「『アクティブ・ノイズ・キャンセリング(ANC)』やBluetoothについて詳しくて、ドイツのアウトバーンでテスト走行できる人を探しています」との連絡をもらった。筆者は今はアップル製品などガジェット系の記事を書いているが、元はバイク雑誌の編集者・テストライダー。そんなピッタリのオファーをもらったら、行かないわけにはいかない。というわけで、バイクウェアを用意してドイツに飛んだ。

向っかたのはドイツのほぼ南端、ドイツアルプスの懐に抱かれるミュンヘンから、クルマで1時間ほどのところにあるシュトラウビング(Straubing)という小さな街。

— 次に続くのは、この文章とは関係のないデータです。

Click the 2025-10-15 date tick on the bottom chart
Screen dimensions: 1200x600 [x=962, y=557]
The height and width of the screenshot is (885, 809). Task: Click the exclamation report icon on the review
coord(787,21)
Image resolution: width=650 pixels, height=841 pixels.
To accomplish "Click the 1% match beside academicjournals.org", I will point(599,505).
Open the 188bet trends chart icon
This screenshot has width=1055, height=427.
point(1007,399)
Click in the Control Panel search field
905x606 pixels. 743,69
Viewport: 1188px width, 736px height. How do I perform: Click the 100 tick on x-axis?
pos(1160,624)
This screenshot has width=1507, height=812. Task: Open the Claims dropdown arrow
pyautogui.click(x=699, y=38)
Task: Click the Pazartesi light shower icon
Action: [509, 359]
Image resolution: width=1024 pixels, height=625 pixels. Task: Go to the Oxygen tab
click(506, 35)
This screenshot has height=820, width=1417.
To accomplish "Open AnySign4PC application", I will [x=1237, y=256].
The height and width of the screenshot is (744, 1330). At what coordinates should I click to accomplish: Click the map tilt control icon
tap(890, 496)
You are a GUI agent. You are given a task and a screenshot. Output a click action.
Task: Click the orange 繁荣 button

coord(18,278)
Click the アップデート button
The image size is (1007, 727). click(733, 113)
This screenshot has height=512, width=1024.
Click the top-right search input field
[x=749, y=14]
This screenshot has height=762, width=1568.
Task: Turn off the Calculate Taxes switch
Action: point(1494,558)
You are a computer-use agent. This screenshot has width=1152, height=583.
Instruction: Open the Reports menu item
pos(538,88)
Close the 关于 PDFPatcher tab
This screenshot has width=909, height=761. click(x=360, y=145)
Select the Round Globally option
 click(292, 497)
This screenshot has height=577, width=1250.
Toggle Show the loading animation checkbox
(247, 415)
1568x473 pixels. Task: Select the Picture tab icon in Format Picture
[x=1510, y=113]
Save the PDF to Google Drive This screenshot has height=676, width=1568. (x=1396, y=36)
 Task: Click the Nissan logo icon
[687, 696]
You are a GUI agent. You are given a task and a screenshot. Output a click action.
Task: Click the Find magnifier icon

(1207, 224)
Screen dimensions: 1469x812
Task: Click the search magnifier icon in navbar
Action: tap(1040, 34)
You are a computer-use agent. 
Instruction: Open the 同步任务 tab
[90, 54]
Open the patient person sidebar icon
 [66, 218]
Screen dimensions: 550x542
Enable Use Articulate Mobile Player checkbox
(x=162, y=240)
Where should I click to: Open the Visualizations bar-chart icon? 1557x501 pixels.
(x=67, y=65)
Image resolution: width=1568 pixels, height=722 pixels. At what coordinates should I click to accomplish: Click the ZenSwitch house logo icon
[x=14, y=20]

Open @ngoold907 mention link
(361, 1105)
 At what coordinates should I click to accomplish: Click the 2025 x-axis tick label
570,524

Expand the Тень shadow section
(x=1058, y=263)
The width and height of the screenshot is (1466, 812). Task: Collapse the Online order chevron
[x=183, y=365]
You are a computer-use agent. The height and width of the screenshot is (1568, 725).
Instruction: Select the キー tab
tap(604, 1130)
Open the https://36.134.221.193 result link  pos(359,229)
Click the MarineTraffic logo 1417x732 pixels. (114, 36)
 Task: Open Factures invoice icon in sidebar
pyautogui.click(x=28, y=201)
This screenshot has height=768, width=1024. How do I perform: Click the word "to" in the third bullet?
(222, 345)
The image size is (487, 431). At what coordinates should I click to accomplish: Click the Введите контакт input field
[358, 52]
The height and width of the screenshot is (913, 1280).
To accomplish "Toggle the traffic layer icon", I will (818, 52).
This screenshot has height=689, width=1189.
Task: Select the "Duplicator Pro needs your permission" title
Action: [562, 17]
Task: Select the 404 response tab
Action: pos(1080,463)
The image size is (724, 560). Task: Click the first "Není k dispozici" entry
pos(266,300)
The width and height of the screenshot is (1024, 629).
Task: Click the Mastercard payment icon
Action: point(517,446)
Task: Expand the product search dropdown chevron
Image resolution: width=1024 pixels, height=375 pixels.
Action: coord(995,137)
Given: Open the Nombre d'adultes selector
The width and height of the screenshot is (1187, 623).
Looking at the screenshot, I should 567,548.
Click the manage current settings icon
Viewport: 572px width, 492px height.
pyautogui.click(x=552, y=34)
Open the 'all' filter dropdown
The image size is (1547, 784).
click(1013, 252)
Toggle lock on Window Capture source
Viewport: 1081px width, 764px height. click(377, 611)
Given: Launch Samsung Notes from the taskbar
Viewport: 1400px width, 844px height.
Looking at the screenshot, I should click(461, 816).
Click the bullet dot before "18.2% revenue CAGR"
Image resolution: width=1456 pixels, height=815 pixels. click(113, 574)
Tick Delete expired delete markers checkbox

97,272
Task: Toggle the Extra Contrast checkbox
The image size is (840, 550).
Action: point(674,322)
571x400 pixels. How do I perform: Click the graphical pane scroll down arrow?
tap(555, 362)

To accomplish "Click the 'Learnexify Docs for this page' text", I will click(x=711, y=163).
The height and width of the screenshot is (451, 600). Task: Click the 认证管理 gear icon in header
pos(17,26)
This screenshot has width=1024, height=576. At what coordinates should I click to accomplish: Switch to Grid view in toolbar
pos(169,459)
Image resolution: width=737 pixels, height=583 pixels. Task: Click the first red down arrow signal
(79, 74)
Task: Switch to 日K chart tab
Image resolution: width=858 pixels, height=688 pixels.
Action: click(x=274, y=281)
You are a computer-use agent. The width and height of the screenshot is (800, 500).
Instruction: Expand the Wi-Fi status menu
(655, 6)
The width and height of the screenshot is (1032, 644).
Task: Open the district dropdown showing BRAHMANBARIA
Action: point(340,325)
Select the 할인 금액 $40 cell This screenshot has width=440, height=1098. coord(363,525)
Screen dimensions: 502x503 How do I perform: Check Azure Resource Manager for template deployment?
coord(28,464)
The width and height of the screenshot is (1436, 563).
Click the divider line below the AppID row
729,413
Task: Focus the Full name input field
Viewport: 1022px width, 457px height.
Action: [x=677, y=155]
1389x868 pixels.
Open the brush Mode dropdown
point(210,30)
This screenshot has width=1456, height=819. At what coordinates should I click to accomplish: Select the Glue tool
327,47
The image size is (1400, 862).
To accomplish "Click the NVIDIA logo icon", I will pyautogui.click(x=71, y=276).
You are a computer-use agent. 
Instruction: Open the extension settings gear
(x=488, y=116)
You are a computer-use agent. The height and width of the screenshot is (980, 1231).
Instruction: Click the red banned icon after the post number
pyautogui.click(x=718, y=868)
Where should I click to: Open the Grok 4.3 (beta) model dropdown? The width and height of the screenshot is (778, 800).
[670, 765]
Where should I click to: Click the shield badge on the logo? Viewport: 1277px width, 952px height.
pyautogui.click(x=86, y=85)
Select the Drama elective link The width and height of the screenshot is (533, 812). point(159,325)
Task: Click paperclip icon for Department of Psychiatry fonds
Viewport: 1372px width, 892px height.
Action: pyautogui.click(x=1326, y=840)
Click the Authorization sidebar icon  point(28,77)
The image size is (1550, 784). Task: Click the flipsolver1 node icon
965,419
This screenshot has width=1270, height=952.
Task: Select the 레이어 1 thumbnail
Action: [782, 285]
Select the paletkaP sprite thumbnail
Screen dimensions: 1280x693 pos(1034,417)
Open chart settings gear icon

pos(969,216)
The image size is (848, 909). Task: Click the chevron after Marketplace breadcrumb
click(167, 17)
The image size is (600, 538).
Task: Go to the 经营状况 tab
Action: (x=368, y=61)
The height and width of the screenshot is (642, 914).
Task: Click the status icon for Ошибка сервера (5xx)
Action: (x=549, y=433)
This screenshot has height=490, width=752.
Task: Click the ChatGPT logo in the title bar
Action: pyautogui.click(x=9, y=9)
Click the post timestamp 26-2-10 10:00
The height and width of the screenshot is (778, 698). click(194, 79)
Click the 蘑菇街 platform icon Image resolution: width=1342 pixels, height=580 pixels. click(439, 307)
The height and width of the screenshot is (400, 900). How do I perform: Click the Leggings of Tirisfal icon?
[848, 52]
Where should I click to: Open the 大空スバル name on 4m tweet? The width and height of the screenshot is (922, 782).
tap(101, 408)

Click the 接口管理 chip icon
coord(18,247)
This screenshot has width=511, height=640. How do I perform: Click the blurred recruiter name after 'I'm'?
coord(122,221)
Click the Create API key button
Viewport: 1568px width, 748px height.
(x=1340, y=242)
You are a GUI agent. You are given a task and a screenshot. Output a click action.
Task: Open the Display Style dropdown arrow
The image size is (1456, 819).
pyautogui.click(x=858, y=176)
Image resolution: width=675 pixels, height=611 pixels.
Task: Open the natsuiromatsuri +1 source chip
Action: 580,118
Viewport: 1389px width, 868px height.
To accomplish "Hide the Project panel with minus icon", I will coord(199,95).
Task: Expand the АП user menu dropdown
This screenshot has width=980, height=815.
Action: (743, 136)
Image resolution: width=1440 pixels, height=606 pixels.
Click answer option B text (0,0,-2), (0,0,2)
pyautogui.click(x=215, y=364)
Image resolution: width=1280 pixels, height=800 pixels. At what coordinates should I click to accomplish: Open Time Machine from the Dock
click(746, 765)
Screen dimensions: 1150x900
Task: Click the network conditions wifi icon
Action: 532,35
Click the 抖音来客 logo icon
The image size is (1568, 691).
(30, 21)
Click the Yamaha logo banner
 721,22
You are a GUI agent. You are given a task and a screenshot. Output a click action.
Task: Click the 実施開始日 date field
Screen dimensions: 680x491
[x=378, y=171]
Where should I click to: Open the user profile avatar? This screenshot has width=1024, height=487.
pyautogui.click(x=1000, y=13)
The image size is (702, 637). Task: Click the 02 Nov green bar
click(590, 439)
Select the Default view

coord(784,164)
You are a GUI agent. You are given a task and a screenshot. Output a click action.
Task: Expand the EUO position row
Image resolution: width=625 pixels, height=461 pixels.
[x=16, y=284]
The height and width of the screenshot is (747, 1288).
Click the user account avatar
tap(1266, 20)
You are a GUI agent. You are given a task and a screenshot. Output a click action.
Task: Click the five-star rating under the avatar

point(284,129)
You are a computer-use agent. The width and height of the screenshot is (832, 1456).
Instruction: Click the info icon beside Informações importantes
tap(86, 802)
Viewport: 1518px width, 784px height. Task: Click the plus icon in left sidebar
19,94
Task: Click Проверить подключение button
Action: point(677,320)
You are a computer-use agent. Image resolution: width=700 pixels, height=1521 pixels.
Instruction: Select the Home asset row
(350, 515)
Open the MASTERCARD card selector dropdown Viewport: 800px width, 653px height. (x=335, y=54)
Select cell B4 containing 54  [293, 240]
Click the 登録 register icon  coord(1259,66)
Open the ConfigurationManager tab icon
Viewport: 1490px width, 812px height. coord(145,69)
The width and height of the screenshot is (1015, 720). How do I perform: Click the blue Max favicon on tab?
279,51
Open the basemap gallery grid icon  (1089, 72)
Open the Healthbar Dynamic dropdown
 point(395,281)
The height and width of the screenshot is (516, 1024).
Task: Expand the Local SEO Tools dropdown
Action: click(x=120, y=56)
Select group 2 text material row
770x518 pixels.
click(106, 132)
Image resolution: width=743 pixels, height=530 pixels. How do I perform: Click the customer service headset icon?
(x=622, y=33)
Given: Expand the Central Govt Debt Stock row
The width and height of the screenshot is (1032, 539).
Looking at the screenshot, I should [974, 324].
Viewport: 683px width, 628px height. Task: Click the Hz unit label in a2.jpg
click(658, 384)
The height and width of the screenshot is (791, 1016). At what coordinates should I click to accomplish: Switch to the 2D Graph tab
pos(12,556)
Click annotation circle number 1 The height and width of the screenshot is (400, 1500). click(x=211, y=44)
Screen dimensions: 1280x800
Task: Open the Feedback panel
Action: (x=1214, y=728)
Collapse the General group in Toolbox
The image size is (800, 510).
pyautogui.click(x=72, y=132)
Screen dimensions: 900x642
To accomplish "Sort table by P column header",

このあたりは、昔BMWの取材でよく来た場所だ。R1100RT(1995年)の発表会では、ミュンヘンからニュルンブルグや、ドイツアルプスを巡る1週間の試乗旅だったし、テストライダーやテストコースを取材させてもらったことがある懐かしい土地だ。

シュトラウビングはドナウ川のほとりの歴史ある小さな街。そこに、Cardo Sound Labs(CSL=カルドサウンドラボ)がある。
インカムブランドとして世界一のCardo
Cardo(カルド)という会社自体と、その新世代ヘルメット『Beyond(ビヨンド) GT/GTS』、そして今回取材にうかがったCSLについては、詳しくは別項で語るので、ここでは簡単に。

『バイク乗りながら会話する』を実現するCardoの研究施設、ドイツの『CSL』
2026年05月08日
Cardoというのは世界で一番売れているインカムのメーカー。ヘルメット外部に本体を固定し、内部にマイクとスピーカーを仕込むことによって、音楽を聞いたり、仲間と会話したりすることが可能になる。

仲間との直接通信や、スマホとの接続にはBluetoothを使う。これにより、昔と違ってバイクでのツーリングは孤独な旅ではなく、音楽を聴きつつ、仲間とコミュニケーションを取りつつ、楽しむものになっている。もちろん、Apple MapsやGoogle Mapのナビの音声も聞くことができる。

そのバイク用インカムの完成形として、今回CardoはANCの搭載に取り組んだ。インカム単体では風切り音やエンジン音を消すことは難しい……ということで、ヘルメット自体を開発することになったのだ。そうして完成したのがBeyondだ。
Beyondは単なるノイズキャンセリングヘルメットではなく、高い安全性、快適な通気性はもちろん、衝突検知と通報システム、ブレーキランプなども搭載したスマートヘルメットとなった。
高速走行時の騒音は、実は耳を痛めるレベル
Cardoによると、ライダーは50km/hで走っている時でさえ85dBAの騒音にさらされている。80km/hになると90dBAになる。
Apple Watchの『ノイズ』アプリは80dB(dBAとは厳密に言えば違うが、ここではほぼ同じとして取り扱う。)で通知が来る。アップルによると1日に30分以上90dBの音にさらされると一時的な難聴になる恐れがあるという。

さらに100km/hだと94dBA、240km/hだと125dBAにもなる。125dBAは飛行機の離陸時の音に相当し、長時間聞き続けると聴覚に深刻なダメージを負う可能性がある。240km/hというと途方もないスピードに思われるかもしれないが、前述のR1100RTの試乗会の際には、アウトバーンを240km/hぐらいで数時間走り続けた日もあった。

また、日本で出せる速度である100km/hでも94dBAなのだから、十分に耳に負担を与えていることになる。
実はバイク乗りの耳は、常に爆音にさらされているのだ。若い頃は思わなかったが、歳を重ねると、その影響が出るのではないかと不安になる。
CardoがインカムのANCに取り組んだのもそういった理由があるらしい。もちろん、走行中に快適に通話するために、風切り音などを抑制するためにも必要だ。